---- Task inputs

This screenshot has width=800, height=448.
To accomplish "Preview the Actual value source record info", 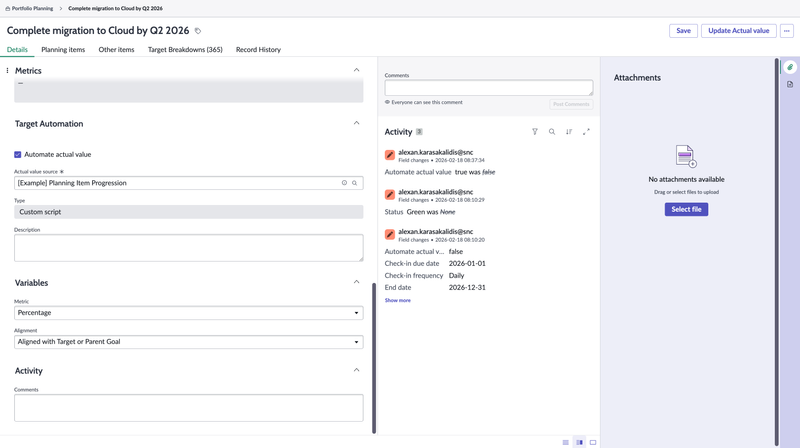I will [x=344, y=183].

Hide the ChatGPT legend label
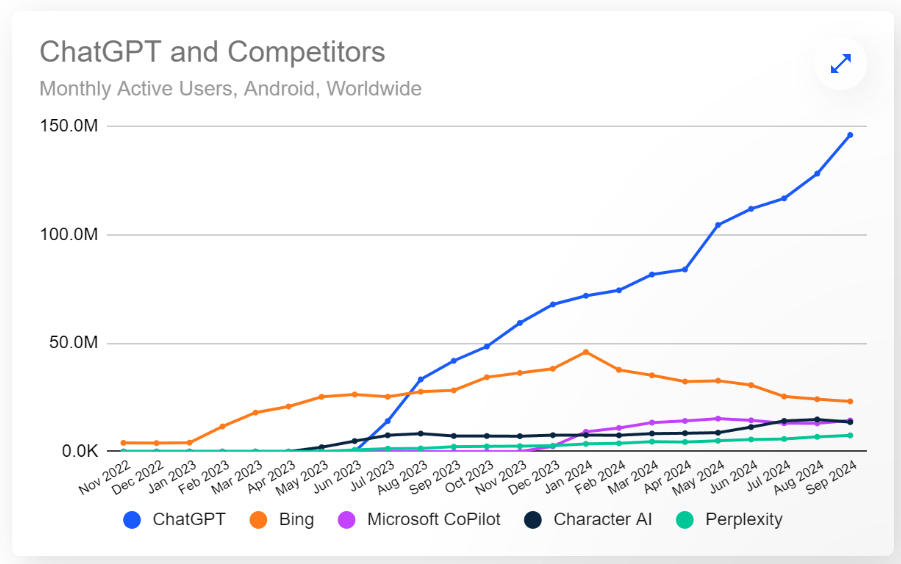pyautogui.click(x=189, y=519)

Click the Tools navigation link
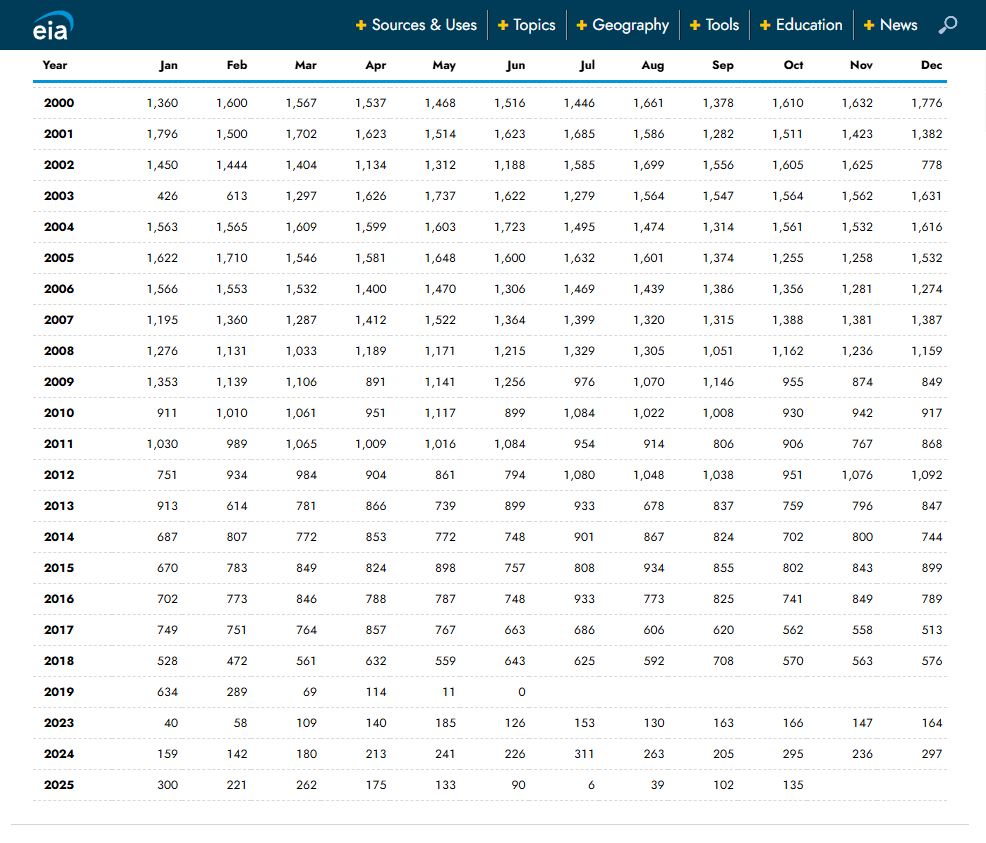point(722,25)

--------

* _Task to complete_
The range to copy runs from the line with "Hide the ChatGPT legend label" to the last line of the entries, both included; copy it exactly and leave out the pictures.

* _Exercise result_
Hide the ChatGPT legend label
pyautogui.click(x=189, y=519)

Click the Tools navigation link
point(722,25)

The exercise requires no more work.